The new faces in Engage are woefully lackluster and uninspiring. Now I’m not saying that every character in the main games were compelling with deep backstories that could really suck you in, but they at least had more flavor and personality to them. That isn’t the case with Engage’s new characters, who often feel trope-y at best and cringey at worst. After sinking about ten or so hours into the game, I’ve gotten to meet several other new faces, and things haven’t really improved.
It’s also hard not to feel like the series’ mainstays like Marth, Celica, Ike, et al have just been shoehorned in for fun. Sure, Engage is meant to be a more fanservice-y game that just wants to bring everyone together, but when the series icons take a backseat to the less-than-impressive main cast, it just feels bad all around. At least in both Fire Emblem Warriors games, we were given the opportunity to learn about our favorites and see them in a new light, while the new characters were mostly just player stand-ins and supports.
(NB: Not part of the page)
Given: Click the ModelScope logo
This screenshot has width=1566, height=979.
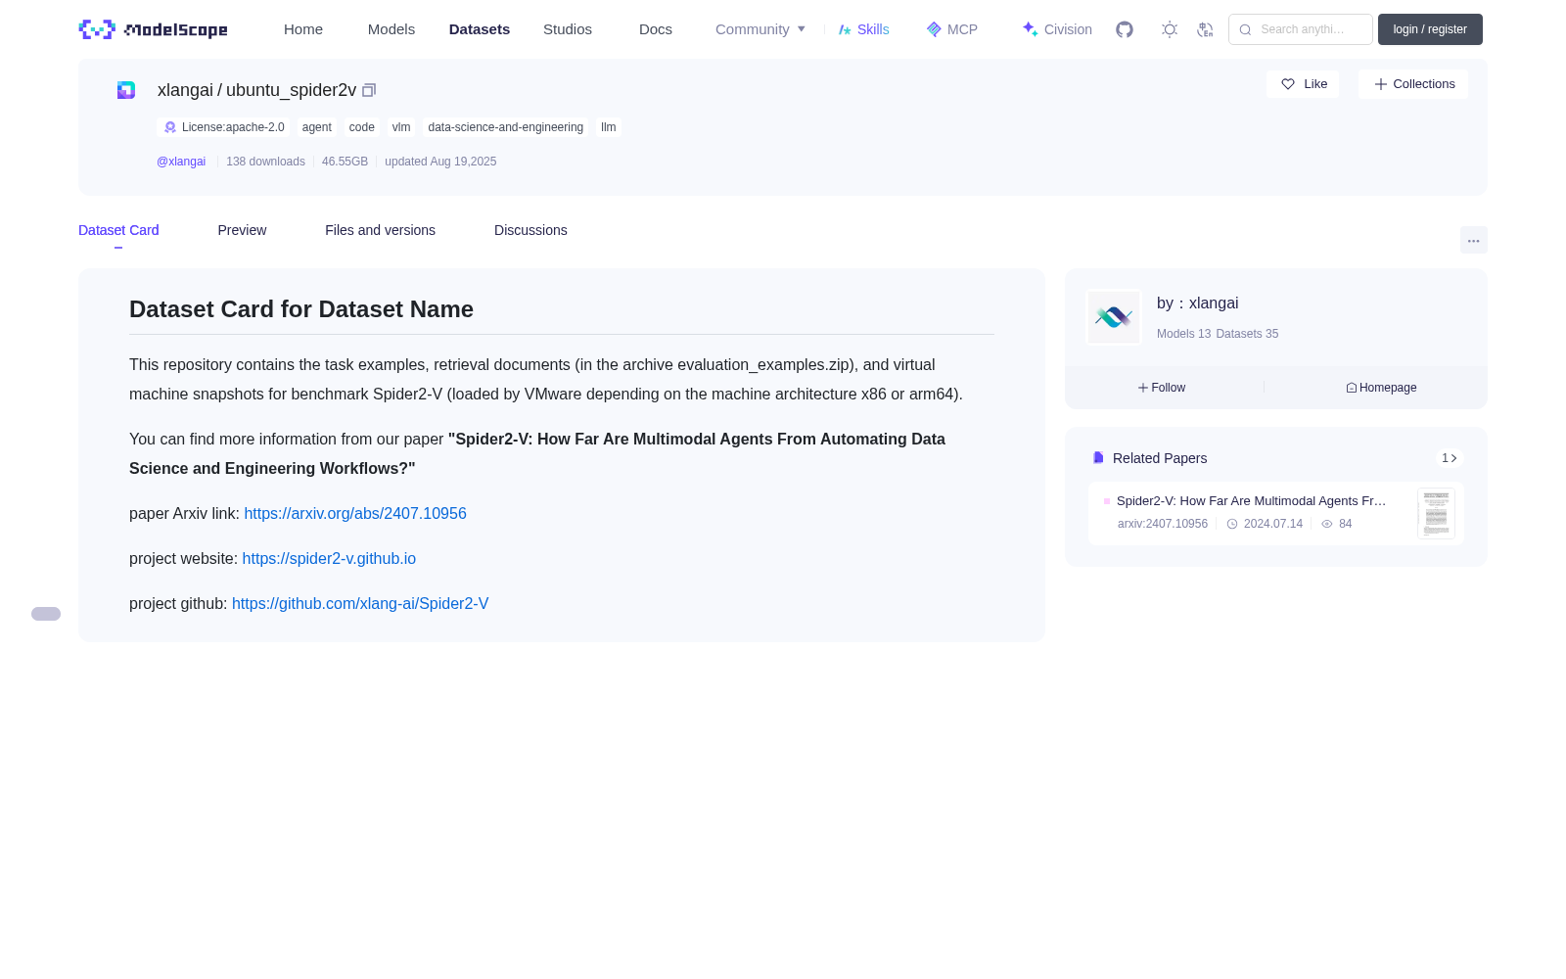Looking at the screenshot, I should tap(154, 29).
A couple hours into the game, the usual plot beats had already surfaced. My mom’s dead, I wanna avenge her and save the world. My new friend’s family is in danger, let’s save them. I meet my mom’s murderer but I’m not strong enough to beat her. My mom’s murderer has a big bad boss whose identity shall remain a mystery for now. If the characters themselves had enough personality and charm to carry the experience, this wouldn’t be so egregious, but alas, they do not.
The good news is that Fire Emblem Engage is actually pretty fun gameplay-wise. If you’ve played any Fire Emblem title that’s released in the past decade, Engage should feel pretty familiar, even if it does add a few bells and whistles to the formula.
The basics remain the same: the weapon triangle is still here, archers still completely stomp flying units, and mages still crush armored units. What’s new here is the Engage mechanic, which makes combat a little more interesting. As you play through the game, you’ll unlock Rings, which can be used to summon spectres from the past. For instance, you’ll start the game with a Ring that summons Marth, who enhances your one-handed sword skills.
As you battle, the Engage meter will fill up, and once it’s full, you can activate Engage mode with whichever Ring you have equipped on that character. This makes you a little more powerful, enhances your stats, and also gives you access to unique abilities that your character otherwise wouldn’t be able to use. Sigurd lets you pierce through a row of enemies, Marth lets you unleash a flurry of powerful blows on a single enemy, while Celica straight up lets you teleport halfway across the map to deal magic damage.
Some of these moves are pretty insane, and it can trivialize the game in some aspects, but damn if it isn’t fun.
Outside of that, it’s worth mentioning that Fire Emblem Engage does feature support conversations as well, and yes, they do include supports between Ring characters and the main cast. That being said, from what I’ve played so far, the supports with the Ring characters seem woefully undercooked. This may change as I get further into the game, of course, but they’re certainly not as in-depth or entertaining as even the ones we got in Three Hopes.
Overall, my thoughts on Fire Emblem Engage are pretty lukewarm. I’m certainly having fun when I get to actually play the game, but having to sit through banal cutscenes and uninspired dialogue between battles gets tiring real quick. I’ll have more to say once the review embargo lifts, but for now, I’d say keep your expectations in check.